Provided records
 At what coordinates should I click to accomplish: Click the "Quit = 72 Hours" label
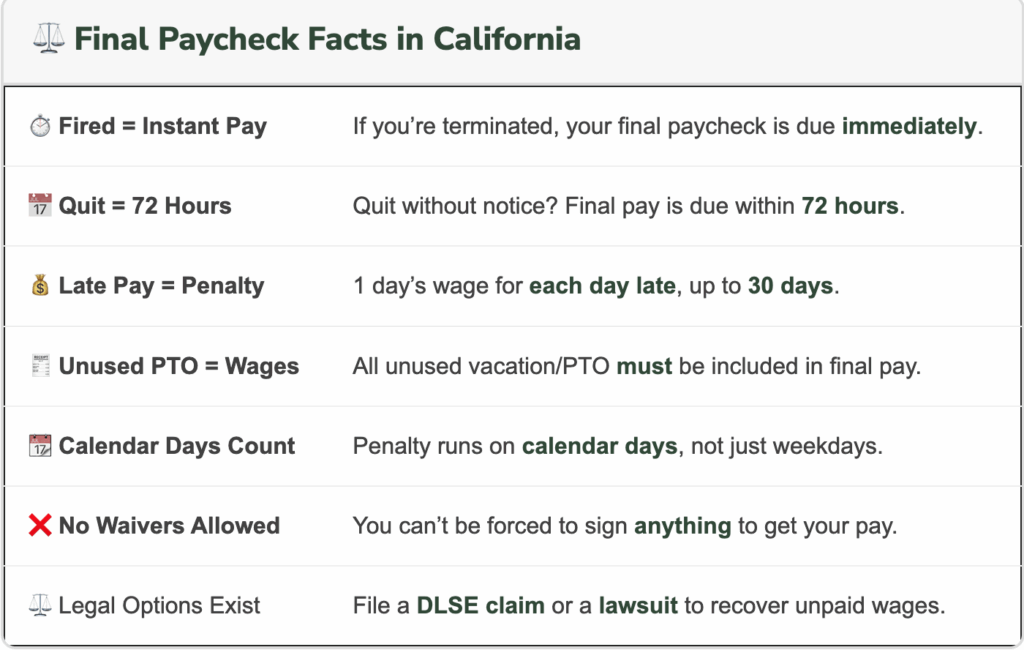(x=145, y=206)
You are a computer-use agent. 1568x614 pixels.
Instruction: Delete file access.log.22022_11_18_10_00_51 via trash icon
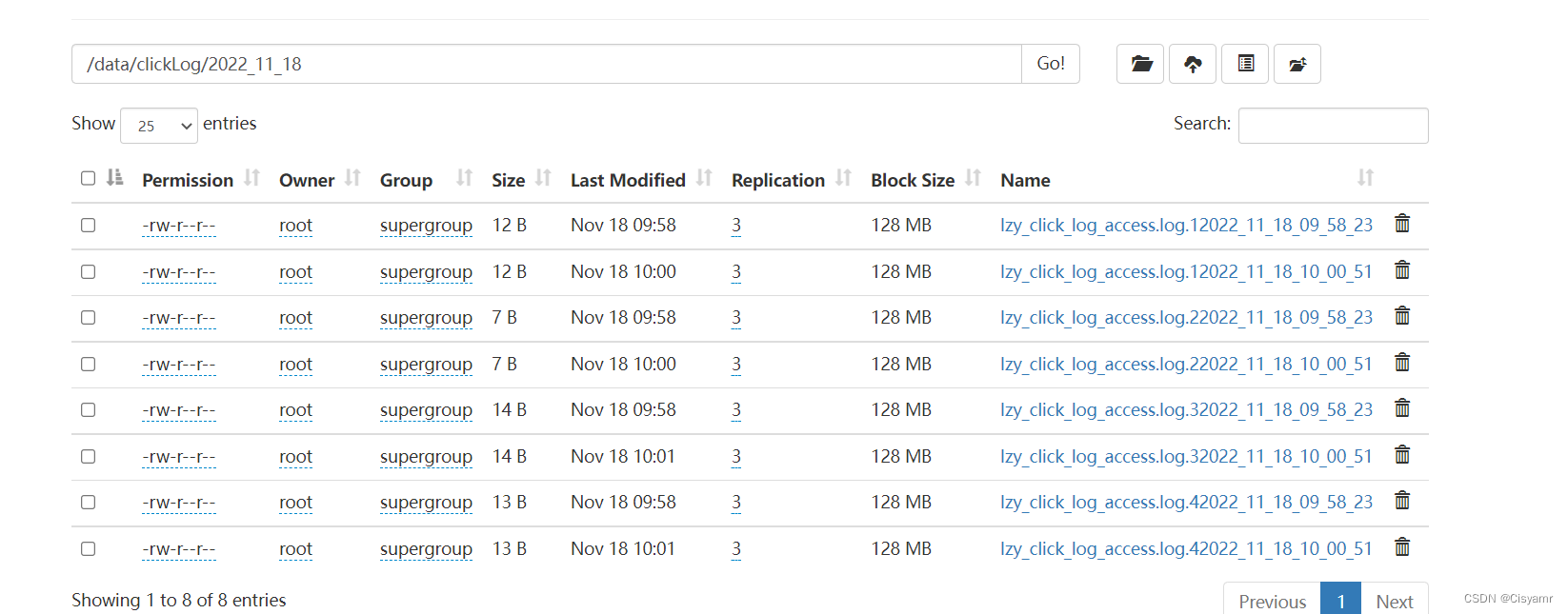[x=1402, y=363]
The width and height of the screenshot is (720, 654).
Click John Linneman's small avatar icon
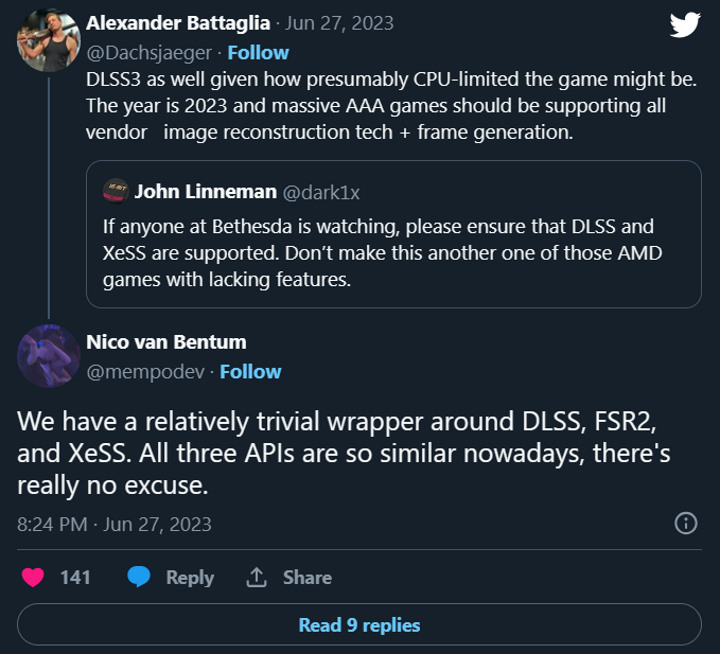pyautogui.click(x=115, y=189)
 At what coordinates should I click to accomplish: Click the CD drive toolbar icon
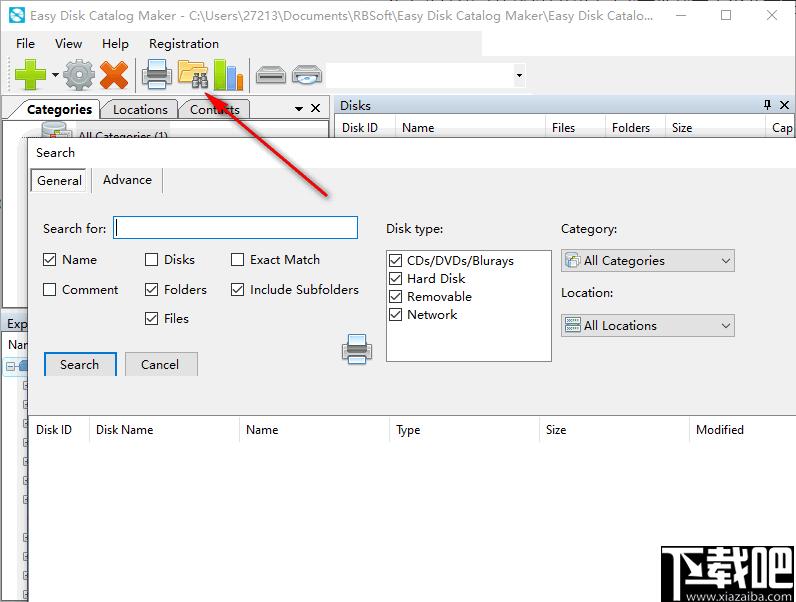click(x=307, y=75)
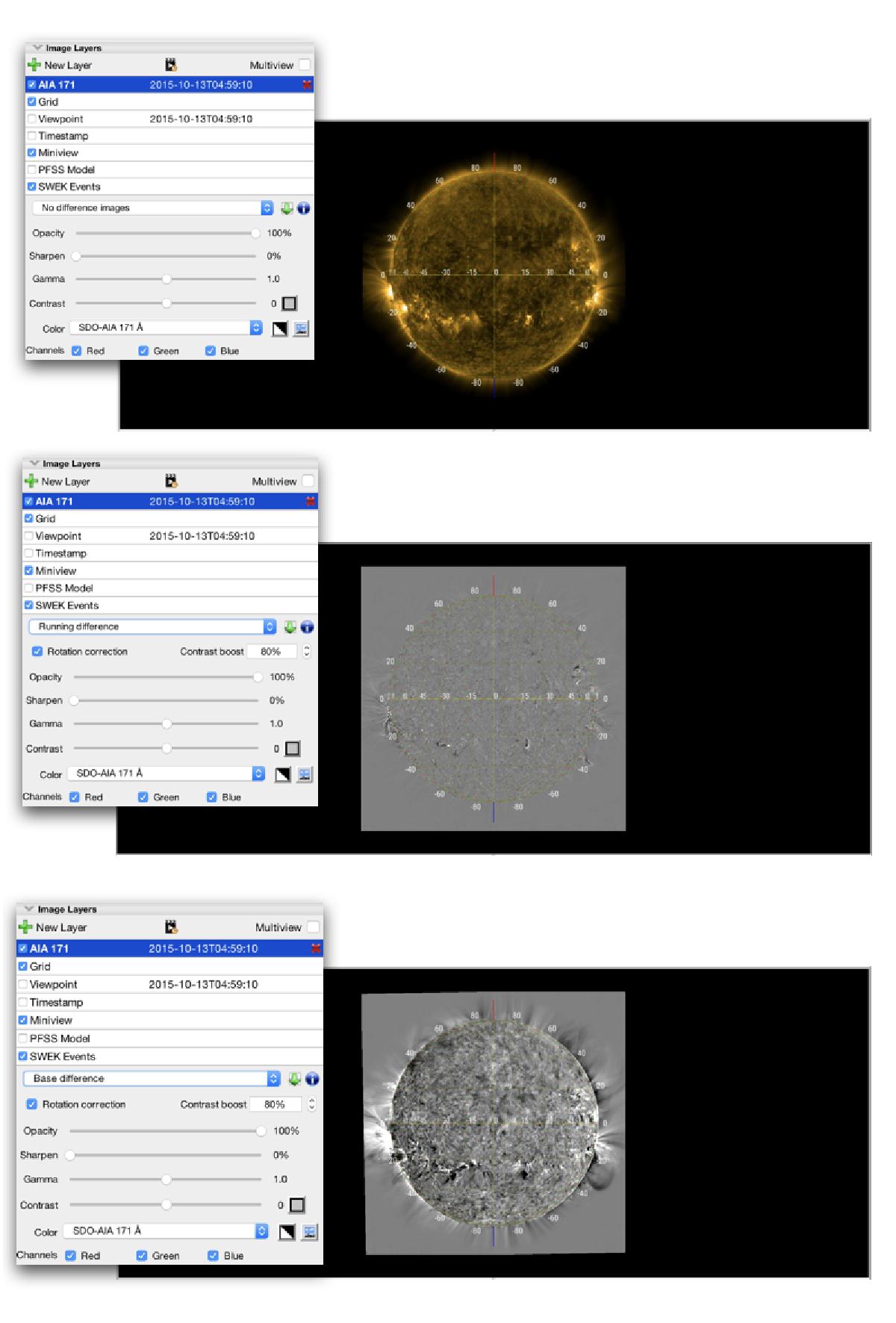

Exercise brief
Scale the items above by writing every line out again, requests included, with each coordinate in the answers multiplied by 2.45 and rounded to a whole number, halves rounding up. Leave the pictures out of your answer.

Answer in full
 At what coordinates should I click to accomplish: Click the "Quit = 72 Hours" label
(x=355, y=505)
You are a computer-use agent. 1568x614 pixels.
Instruction: Delete file access.log.22022_11_18_10_00_51 via trash icon
[x=3435, y=889]
The width and height of the screenshot is (720, 654).
Click John Linneman's small avatar icon
pyautogui.click(x=282, y=463)
 At what coordinates should I click to accomplish: Click the CD drive toolbar icon
click(x=752, y=184)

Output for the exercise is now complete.